_DATA SUPPLIED_
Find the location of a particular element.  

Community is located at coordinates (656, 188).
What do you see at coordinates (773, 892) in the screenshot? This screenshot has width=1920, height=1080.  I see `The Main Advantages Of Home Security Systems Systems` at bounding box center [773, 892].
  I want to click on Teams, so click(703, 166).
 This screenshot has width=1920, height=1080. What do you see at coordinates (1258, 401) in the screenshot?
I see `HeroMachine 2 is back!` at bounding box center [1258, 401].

_PROBLEM STATEMENT_
Copy every line above word for word, keeping each character, number and space unchanged.

_FINISHED EXERCISE_
Find the location of a particular element.  

Community is located at coordinates (656, 188).
What do you see at coordinates (773, 892) in the screenshot? This screenshot has width=1920, height=1080.  I see `The Main Advantages Of Home Security Systems Systems` at bounding box center [773, 892].
  I want to click on Teams, so click(703, 166).
 This screenshot has width=1920, height=1080. What do you see at coordinates (1258, 401) in the screenshot?
I see `HeroMachine 2 is back!` at bounding box center [1258, 401].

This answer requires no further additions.